Task instructions :: The output should be the listing below, limited to the lines from the one with "[Facebook] (7, 2395)" through the one with "Viber (406, 18)", exact and without pictures.
(Beginning of Materials provided)
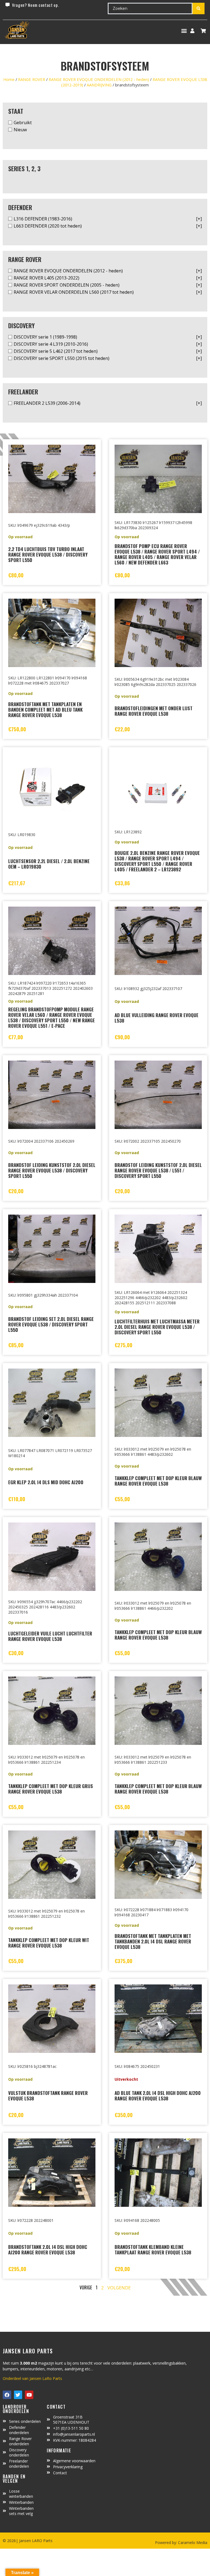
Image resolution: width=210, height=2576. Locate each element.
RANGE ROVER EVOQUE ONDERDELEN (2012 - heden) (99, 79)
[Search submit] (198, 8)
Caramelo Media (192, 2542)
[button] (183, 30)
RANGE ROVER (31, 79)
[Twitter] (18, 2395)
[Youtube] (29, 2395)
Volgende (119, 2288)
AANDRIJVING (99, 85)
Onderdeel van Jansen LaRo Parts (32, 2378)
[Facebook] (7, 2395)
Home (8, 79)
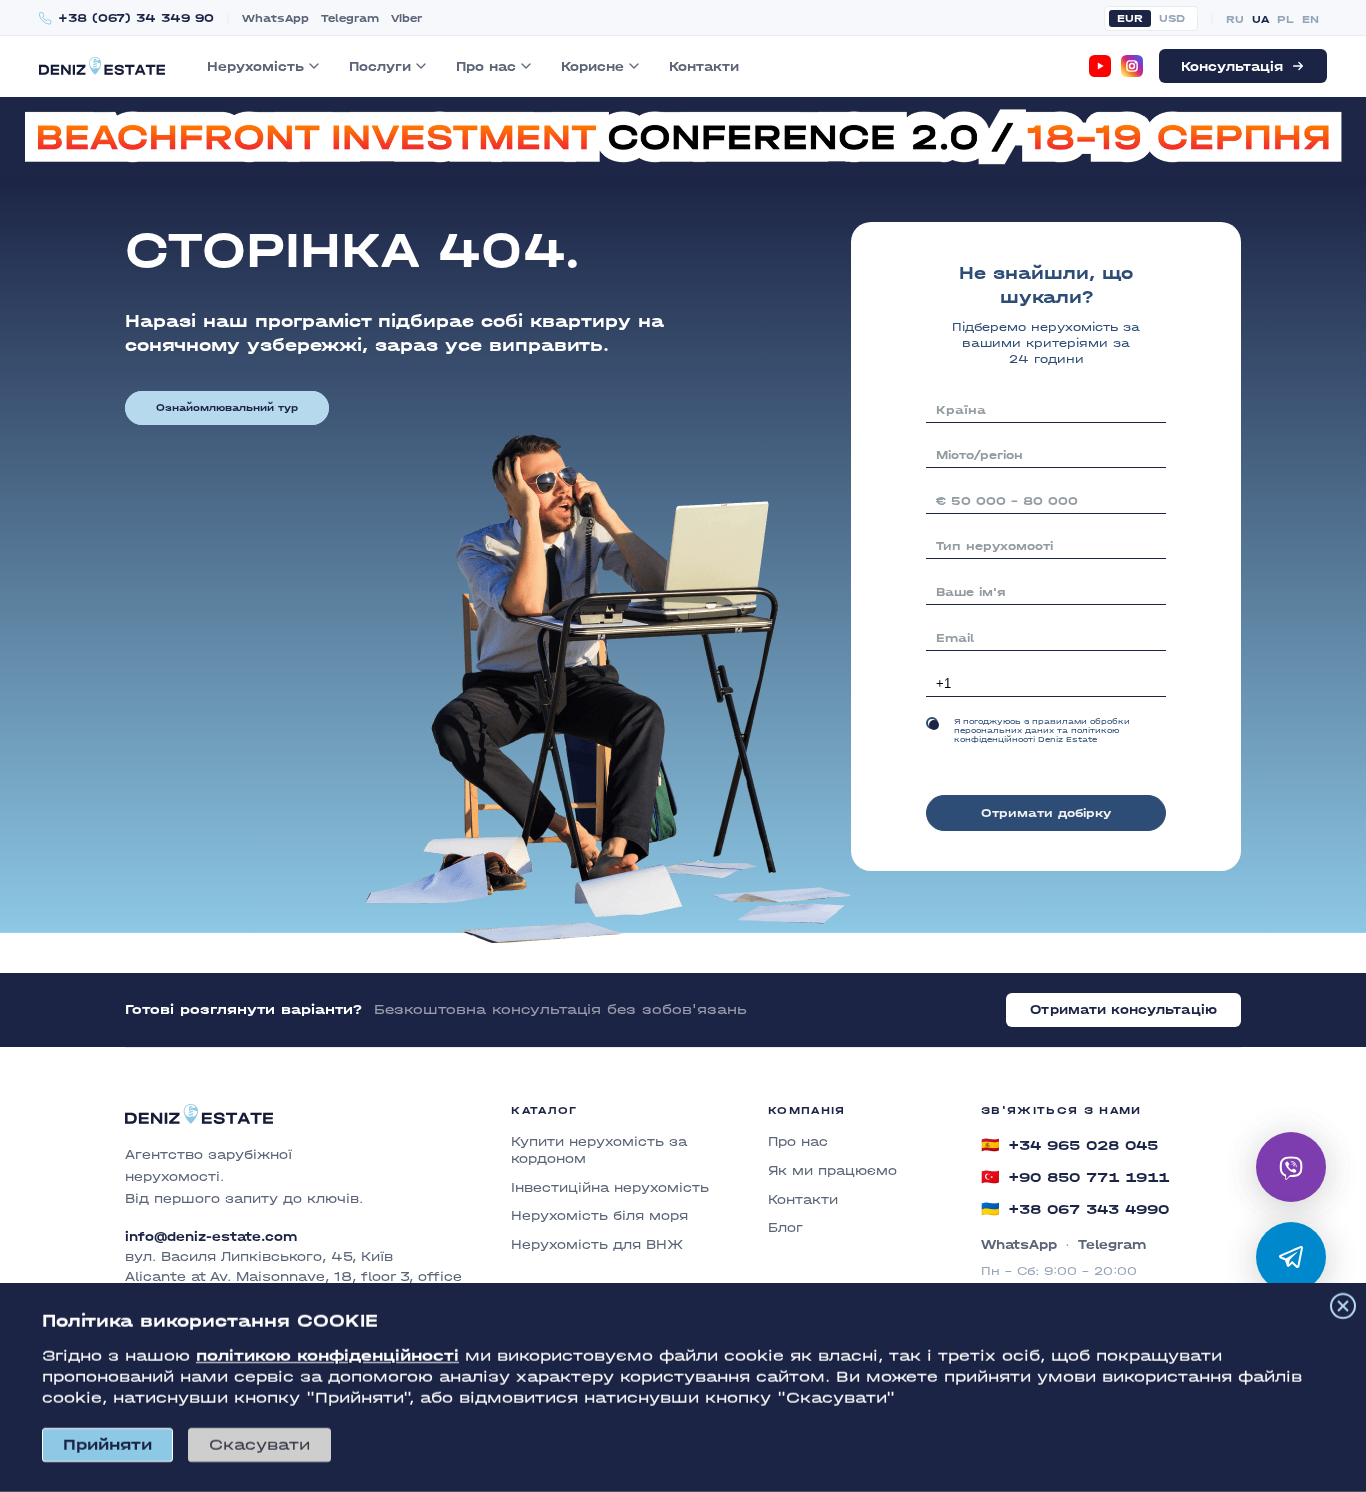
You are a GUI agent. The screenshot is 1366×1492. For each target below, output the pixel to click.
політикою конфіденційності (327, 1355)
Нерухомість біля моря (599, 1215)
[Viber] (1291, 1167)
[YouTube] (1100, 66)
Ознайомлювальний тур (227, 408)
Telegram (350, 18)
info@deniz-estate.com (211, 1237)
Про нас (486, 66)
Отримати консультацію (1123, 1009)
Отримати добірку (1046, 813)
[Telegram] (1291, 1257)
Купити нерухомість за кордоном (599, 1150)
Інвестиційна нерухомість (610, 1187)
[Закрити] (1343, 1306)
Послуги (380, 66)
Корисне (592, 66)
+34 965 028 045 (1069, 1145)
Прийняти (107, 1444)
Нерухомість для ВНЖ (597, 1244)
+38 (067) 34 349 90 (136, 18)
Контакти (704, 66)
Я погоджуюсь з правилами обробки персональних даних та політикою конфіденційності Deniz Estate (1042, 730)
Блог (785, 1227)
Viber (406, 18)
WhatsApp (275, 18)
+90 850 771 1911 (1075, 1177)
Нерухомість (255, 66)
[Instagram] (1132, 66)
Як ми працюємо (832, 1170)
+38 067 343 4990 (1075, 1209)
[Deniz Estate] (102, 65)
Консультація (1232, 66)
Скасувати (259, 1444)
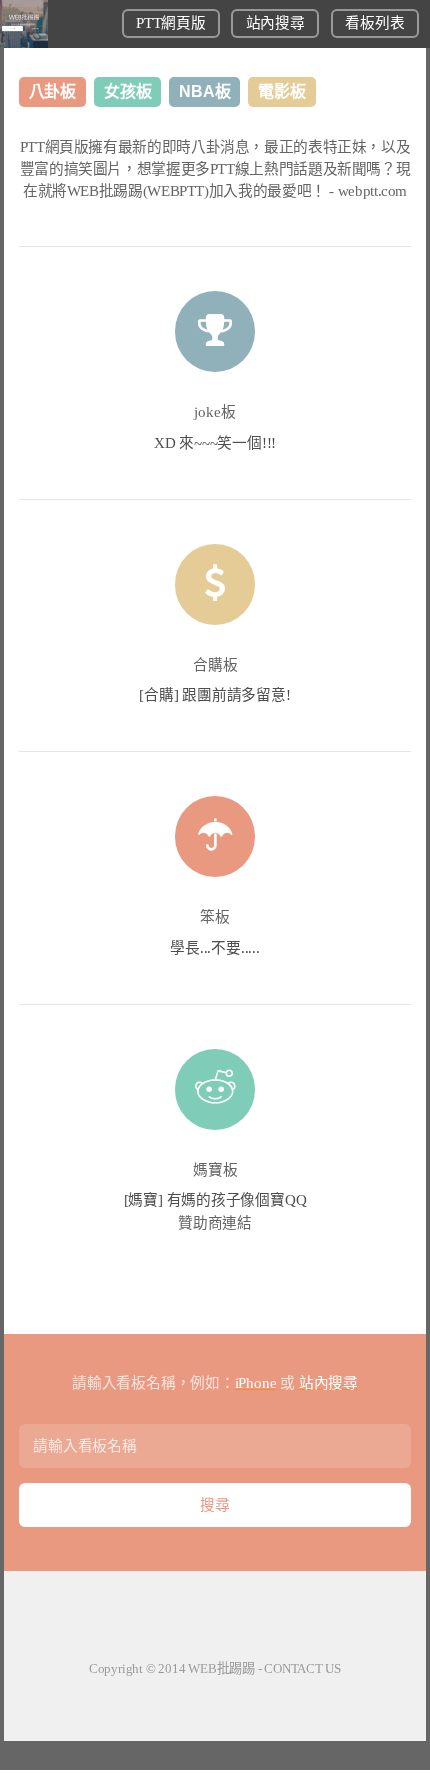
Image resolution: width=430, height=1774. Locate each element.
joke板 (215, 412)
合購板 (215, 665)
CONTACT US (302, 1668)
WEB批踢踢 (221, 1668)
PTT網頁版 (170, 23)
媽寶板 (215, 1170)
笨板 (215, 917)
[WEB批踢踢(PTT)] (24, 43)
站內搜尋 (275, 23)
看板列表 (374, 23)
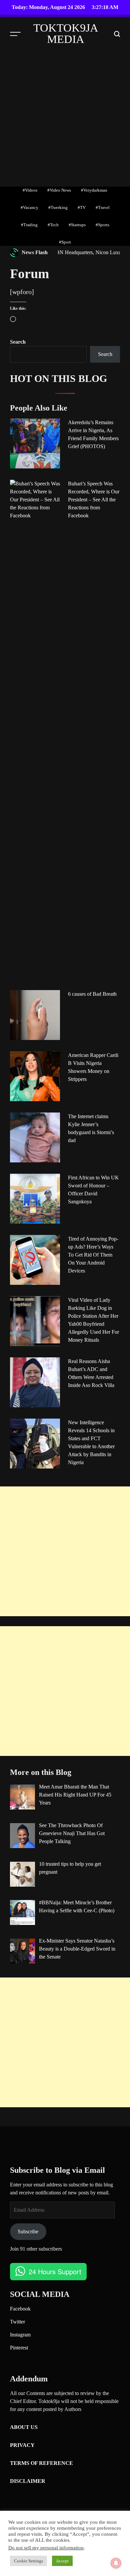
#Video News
(End of Materials provided)
(Beginning of Materials provided)
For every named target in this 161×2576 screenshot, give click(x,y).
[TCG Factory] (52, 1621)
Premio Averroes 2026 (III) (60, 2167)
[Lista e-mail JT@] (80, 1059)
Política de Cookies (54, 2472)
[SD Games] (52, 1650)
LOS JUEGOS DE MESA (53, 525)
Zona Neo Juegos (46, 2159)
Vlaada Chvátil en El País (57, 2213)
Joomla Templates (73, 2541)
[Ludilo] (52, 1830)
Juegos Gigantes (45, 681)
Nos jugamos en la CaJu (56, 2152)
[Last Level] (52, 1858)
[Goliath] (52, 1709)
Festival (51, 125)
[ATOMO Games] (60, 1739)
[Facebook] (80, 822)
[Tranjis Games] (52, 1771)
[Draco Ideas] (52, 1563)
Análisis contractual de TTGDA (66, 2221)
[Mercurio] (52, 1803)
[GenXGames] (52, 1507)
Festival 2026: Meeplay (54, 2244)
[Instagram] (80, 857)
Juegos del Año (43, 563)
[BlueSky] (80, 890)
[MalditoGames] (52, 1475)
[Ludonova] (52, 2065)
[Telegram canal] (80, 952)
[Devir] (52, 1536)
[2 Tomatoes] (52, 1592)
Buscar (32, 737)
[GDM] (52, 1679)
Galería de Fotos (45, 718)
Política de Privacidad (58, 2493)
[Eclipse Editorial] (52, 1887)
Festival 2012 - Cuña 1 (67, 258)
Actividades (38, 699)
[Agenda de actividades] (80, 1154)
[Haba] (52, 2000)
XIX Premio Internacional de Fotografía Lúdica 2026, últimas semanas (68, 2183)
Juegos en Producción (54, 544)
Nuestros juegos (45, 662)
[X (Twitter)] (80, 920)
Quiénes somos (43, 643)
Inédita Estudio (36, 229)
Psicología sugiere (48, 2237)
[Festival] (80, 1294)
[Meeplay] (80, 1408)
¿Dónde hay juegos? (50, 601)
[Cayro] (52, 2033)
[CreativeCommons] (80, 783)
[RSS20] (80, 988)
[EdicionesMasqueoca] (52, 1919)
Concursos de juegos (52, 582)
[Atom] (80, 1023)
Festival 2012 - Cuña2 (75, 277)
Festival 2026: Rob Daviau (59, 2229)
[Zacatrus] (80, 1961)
(End of Materials provided)
Task response ::
[Facebook] (7, 2395)
Home (8, 79)
You are a GUI agent. The screenshot is 1366×1492. For each target below, output the pixel to click.
політикою конфіденційності (327, 1355)
Нерухомість біля моря (599, 1215)
[Viber] (1291, 1167)
[YouTube] (1100, 66)
Ознайомлювальний тур (227, 408)
Telegram (350, 18)
info@deniz-estate.com (211, 1237)
Про нас (486, 66)
Отримати консультацію (1123, 1009)
Отримати добірку (1046, 813)
[Telegram] (1291, 1257)
Купити нерухомість за кордоном (599, 1150)
Інвестиційна нерухомість (610, 1187)
[Закрити] (1343, 1306)
Послуги (380, 66)
Корисне (592, 66)
+34 965 028 045 (1069, 1145)
Прийняти (107, 1444)
Нерухомість для ВНЖ (597, 1244)
+38 (067) 34 349 90 (136, 18)
Контакти (704, 66)
Я погоджуюсь з правилами обробки персональних даних та політикою конфіденційності Deniz Estate (1042, 730)
Блог (785, 1227)
Viber (406, 18)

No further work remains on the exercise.